Conventional wisdom dictates that artists not respond to their critics for fear of violating the critic’s objectivity. But thanks to digital technology, reviews live forever, giving them a disproportionate opportunity to shape the narrative of an artist’s work. So I’m going to buck conventional wisdom and add my perspective to that narrative.
Regardless of the opinion expressed in this review, I’m heartened by the intelligence of its tone. Ms. Traiger approaches the work respectfully, the occasional harsh word and needlessly mean headline notwithstanding. (Being a journalist myself, I know that responsibility for the latter lies with the editor.)
Unfortunately, her claim that my flights of imagination “merely distract from the central point of the play” is syntactically misleading. No one, not even I, can say conclusively what the play’s central point is. Ms. Traiger states what she believes the play to be about, but I’m sorry to say she didn’t grasp the point I’m trying to make.
It’s ironic that I’m criticized for not delving further into the minds of the protagonists because that’s precisely the intention of those flights.

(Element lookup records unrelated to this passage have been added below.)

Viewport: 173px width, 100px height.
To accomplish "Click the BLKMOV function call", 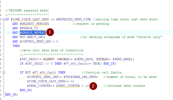I will click(49, 59).
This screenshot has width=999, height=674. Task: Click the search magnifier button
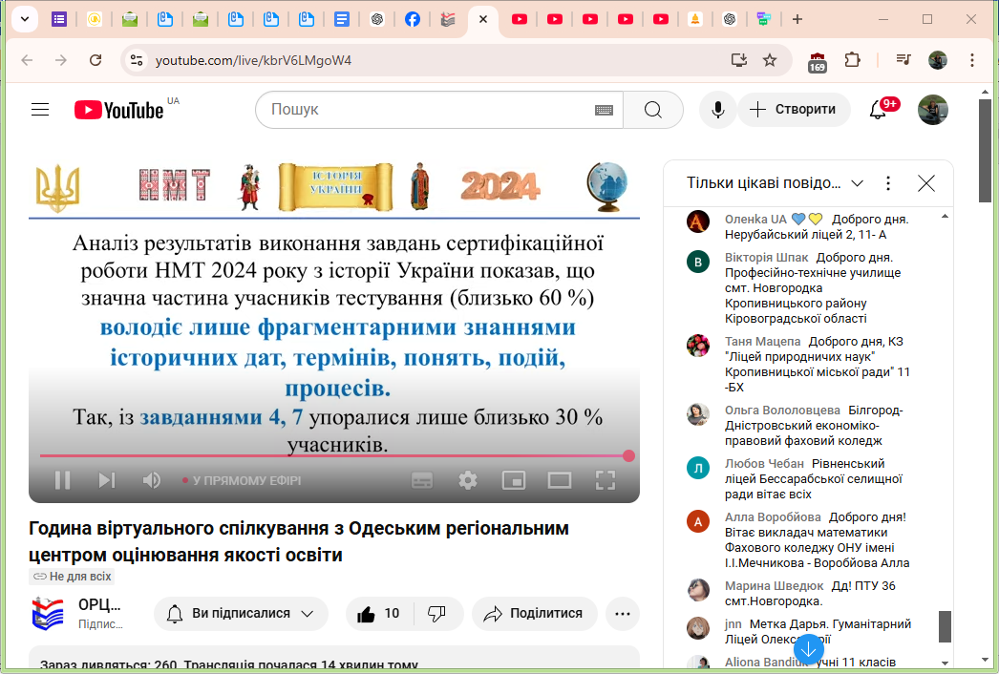653,110
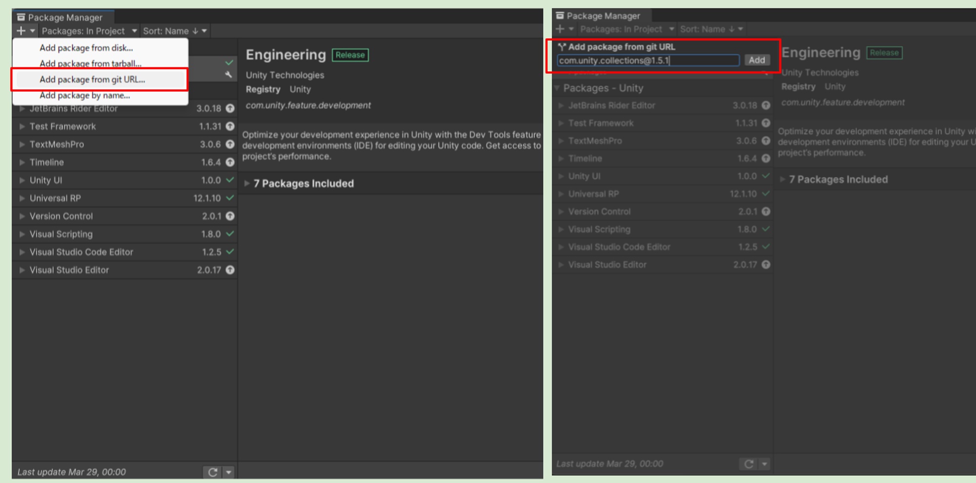Open the 'Sort: Name' dropdown in left window

175,31
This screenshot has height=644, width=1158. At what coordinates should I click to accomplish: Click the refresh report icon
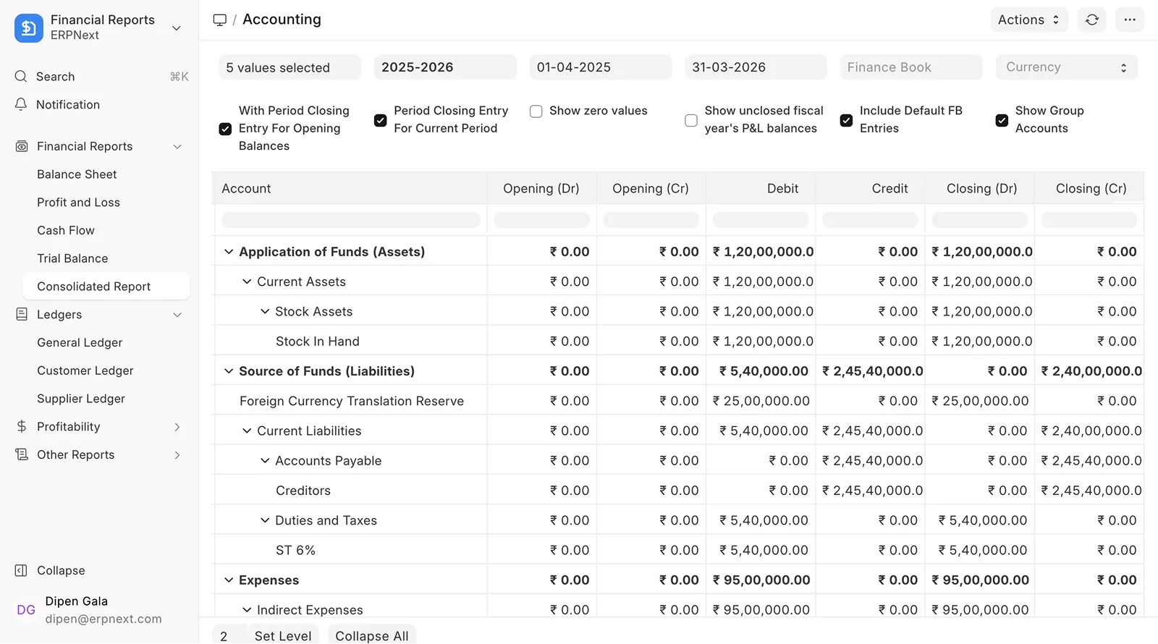(x=1092, y=20)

What I’m trying to do as an artist is share what I perceive as the full human experience, actualizing our active, vivid interior mindscapes.
Clearly, I need to find a more effective way to convey that vision. But to say my “cryptic approach, with its tangential flights of imagination, never finds its purpose” masks Ms. Traiger’s first-person point-of-view in a third-person construction that makes it sound more like fact than opinion.